Facebook prohibited tech developers from accessing the data of users’ friends after discovering the Cambridge Analytica breach in 2015, but the makers of cell phones and other devices were not subject to the restriction.
“It’s like having door locks installed, only to find out that the locksmith also gave keys to all of his friends so they can come in and rifle through your stuff without having to ask you for permission,” Ashkan Soltani, a research and privacy consultant, told the Times of the new revelations.
The Cambridge Analytica controversy led lawmakers to demand that Zuckerberg testify before two Congressional committees in April, during which he claimed, “Every piece of content that you share on Facebook you own.
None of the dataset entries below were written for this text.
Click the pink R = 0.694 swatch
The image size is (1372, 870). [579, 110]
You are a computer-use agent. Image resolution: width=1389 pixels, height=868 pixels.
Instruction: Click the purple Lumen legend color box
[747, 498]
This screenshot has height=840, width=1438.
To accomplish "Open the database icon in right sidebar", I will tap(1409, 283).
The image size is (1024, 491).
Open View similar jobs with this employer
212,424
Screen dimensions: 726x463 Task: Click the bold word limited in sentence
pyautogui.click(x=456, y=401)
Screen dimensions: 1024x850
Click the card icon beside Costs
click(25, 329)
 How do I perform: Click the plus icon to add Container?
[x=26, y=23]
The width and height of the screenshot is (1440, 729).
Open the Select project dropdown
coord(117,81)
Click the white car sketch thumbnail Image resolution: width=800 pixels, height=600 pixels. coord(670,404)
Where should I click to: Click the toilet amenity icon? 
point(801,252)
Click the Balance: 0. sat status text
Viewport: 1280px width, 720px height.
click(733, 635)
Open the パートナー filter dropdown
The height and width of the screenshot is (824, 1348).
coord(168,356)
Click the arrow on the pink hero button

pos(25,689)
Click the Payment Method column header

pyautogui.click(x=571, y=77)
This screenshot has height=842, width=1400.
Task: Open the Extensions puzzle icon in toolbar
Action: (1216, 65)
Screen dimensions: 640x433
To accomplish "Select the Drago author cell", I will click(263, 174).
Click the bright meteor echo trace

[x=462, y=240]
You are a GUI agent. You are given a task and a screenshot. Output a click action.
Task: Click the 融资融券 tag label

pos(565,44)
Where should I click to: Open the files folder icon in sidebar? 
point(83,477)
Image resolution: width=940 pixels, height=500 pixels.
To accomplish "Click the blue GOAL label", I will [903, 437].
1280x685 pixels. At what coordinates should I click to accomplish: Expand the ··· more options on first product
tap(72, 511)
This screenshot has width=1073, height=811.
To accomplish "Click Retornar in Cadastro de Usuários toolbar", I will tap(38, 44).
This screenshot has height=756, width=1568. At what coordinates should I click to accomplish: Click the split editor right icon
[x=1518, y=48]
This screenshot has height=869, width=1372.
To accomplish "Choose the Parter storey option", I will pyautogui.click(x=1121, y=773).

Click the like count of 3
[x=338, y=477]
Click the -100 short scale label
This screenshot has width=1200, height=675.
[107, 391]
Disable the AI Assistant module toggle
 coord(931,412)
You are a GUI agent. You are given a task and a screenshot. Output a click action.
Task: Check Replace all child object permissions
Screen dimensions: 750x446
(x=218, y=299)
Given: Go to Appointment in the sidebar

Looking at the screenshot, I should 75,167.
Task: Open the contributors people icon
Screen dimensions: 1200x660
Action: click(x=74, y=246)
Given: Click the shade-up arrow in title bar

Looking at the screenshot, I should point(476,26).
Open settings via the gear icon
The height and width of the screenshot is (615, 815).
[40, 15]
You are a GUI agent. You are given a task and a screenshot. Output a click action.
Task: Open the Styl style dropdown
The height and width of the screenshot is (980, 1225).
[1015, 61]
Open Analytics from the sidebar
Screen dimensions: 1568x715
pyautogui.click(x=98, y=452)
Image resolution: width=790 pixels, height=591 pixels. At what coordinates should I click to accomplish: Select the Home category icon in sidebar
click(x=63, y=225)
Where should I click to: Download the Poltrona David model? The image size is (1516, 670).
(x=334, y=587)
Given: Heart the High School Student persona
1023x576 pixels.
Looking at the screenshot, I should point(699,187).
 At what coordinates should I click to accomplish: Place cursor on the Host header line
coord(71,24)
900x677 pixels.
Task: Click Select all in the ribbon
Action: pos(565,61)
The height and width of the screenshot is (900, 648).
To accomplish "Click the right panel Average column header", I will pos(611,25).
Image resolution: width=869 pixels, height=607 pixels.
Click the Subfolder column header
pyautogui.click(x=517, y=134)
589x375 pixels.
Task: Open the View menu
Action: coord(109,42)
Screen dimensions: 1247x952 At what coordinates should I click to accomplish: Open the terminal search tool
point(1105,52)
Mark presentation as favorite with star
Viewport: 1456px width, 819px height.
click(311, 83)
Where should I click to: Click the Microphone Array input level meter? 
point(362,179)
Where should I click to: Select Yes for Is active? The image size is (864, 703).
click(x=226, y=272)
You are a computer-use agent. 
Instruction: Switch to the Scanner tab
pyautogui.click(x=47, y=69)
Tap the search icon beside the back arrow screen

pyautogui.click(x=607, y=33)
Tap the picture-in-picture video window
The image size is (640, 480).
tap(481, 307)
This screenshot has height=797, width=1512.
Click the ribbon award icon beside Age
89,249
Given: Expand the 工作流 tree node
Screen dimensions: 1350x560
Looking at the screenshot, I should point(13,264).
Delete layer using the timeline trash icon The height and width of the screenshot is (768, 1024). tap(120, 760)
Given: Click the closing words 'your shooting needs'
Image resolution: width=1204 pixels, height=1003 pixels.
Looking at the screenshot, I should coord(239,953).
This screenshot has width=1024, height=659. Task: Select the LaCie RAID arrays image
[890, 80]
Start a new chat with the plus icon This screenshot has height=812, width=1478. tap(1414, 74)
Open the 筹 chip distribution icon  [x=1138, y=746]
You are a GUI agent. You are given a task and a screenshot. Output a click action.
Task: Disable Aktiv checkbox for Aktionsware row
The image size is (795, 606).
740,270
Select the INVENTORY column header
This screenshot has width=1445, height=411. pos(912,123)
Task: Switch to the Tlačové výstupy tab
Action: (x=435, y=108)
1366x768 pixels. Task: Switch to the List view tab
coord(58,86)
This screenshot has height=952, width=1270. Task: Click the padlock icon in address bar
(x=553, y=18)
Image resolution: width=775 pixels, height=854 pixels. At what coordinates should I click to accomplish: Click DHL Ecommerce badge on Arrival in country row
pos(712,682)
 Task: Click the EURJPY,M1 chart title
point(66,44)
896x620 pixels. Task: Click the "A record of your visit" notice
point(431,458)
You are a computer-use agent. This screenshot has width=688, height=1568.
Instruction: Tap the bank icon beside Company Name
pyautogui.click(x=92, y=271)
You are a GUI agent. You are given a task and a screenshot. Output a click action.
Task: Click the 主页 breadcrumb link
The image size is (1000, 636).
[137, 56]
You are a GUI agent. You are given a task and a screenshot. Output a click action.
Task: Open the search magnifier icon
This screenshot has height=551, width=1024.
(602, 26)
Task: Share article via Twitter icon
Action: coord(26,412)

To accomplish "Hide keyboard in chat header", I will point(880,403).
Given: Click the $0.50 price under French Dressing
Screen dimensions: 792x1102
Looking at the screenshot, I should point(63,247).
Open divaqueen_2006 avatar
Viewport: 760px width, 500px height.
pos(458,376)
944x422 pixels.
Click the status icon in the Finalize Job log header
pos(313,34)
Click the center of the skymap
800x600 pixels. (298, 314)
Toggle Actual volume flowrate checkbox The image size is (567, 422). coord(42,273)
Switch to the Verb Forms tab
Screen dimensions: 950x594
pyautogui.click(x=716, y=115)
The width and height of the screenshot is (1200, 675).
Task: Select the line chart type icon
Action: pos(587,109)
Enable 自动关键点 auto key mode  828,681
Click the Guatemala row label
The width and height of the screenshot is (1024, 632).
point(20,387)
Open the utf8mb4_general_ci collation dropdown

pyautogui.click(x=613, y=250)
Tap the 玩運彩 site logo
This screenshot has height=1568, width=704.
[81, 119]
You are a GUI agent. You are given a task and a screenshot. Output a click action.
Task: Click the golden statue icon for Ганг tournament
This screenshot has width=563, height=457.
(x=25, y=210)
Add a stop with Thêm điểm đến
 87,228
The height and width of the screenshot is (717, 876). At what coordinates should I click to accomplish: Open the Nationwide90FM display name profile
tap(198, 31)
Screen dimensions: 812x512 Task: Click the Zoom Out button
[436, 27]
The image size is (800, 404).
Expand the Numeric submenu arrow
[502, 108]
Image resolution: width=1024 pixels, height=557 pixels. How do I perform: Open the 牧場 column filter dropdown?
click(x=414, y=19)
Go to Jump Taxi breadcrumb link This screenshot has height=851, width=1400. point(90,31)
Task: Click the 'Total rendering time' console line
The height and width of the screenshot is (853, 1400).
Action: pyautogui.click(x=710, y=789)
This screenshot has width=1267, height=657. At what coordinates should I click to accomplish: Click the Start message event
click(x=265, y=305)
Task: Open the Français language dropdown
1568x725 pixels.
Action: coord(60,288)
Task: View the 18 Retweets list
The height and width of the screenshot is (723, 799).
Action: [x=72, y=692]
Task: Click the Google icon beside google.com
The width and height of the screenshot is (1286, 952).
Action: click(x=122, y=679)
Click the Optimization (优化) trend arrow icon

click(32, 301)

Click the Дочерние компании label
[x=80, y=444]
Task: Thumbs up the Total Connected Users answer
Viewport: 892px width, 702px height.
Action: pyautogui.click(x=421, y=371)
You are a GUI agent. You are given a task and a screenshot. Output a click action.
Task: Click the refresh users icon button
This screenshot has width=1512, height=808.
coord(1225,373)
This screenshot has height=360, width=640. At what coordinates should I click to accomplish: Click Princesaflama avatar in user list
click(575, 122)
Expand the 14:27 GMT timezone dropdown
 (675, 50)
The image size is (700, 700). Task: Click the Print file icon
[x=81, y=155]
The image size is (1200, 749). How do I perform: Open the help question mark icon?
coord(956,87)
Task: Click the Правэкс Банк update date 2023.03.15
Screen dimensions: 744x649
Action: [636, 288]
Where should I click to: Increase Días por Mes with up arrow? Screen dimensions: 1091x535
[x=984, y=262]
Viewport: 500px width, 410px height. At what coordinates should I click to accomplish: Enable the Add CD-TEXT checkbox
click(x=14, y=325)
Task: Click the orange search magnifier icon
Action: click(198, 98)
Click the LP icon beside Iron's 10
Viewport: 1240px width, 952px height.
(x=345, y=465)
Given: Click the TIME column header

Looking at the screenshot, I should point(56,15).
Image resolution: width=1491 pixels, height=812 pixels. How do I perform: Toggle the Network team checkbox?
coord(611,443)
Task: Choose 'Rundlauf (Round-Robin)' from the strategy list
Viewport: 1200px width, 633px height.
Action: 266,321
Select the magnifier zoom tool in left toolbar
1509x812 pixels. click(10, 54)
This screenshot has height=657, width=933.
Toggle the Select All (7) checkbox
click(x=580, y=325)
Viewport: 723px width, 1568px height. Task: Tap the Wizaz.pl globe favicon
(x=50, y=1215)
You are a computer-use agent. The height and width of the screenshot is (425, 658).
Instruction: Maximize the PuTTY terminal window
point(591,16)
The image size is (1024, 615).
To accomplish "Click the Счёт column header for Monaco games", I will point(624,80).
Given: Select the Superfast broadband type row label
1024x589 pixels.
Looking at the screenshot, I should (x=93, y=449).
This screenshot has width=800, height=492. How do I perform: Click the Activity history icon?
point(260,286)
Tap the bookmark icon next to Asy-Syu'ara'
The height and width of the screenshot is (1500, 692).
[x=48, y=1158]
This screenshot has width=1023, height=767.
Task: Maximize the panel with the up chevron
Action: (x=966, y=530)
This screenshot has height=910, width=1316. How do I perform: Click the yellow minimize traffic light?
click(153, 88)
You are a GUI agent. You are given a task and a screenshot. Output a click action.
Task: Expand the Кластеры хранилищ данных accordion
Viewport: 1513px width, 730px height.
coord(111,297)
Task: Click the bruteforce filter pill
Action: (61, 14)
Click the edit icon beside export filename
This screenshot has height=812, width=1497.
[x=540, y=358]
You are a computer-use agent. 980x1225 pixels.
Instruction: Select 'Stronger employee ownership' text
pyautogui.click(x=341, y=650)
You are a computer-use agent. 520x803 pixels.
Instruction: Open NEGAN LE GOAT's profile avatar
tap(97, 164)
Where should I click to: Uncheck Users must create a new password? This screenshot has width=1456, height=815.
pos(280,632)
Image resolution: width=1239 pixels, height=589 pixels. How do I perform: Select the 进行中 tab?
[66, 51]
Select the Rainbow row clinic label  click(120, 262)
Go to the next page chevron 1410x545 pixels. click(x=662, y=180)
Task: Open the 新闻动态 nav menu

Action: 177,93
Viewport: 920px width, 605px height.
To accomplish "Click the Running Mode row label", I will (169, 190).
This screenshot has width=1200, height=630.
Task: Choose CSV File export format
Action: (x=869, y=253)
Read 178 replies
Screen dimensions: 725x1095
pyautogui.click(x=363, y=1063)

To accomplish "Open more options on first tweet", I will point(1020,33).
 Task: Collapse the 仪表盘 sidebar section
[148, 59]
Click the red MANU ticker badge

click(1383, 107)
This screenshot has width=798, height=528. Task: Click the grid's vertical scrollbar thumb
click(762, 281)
You have complete control over who sees it and how you share it.”
Sandy Parakalis, a former advertising and privacy official at Facebook who left the company in 2012 and has raised concerns over its use of users’ data, posted on twitter about Zuckerberg’s earlier statements and urged lawmakers to hold the CEO accountable for the newly uncovered privacy breach.
6/ And this April, Mark Zuckerberg told Congress: “So now, when people sign in to an app, you do not bring some of your friends’ information with you. You’re only bringing your own information and you’re able to connect with friends who have also authorized that app directly.”
— Sandy Parakilas (@mixblendr) June 4, 2018
7/ This statement to Congress was not correct. Some apps (these device makers) still have access to friend data. Even users who had turned platform off to avoid this kind of abusive data collection could have their data accessed, the Times found, a serious violation of privacy.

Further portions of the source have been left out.